*Information supplied*

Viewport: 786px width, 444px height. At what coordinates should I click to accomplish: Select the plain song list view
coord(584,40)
==
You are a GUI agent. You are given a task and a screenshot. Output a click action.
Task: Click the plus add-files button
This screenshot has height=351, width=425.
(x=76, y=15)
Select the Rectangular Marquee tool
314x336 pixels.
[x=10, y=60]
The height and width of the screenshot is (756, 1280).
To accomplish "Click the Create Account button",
---
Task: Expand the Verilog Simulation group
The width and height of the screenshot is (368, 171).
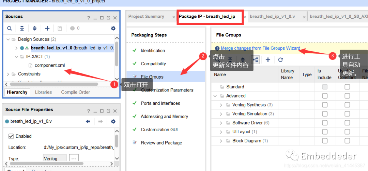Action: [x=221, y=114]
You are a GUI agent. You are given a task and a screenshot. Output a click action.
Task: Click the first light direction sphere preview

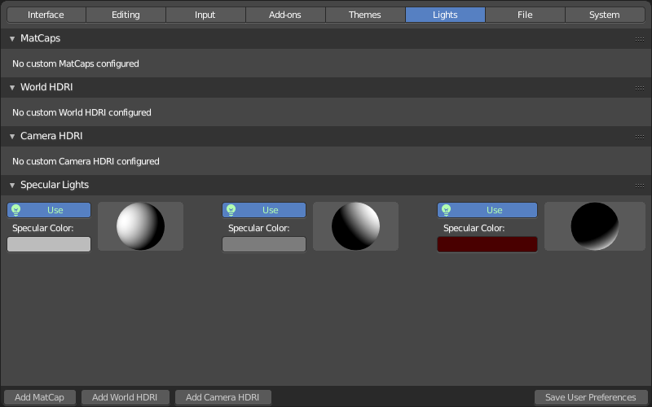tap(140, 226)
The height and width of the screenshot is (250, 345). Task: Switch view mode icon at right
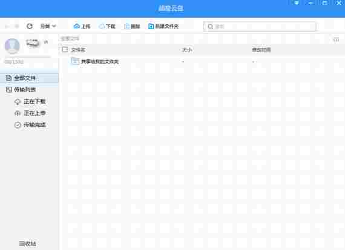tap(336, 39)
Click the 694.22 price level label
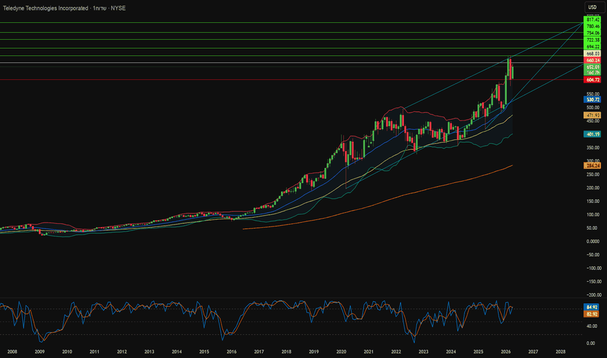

*What you have to do*
Reproduce, character for character, only the lines of the preceding data that start at the line with "Task: Click the plus add-files button" and end at the line with "the Create Account", both included.

*Answer for the task*
Task: Click the plus add-files button
This screenshot has height=351, width=425.
(x=76, y=15)
Select the Rectangular Marquee tool
314x336 pixels.
[x=10, y=60]
The height and width of the screenshot is (756, 1280).
To accomplish "Click the Create Account button",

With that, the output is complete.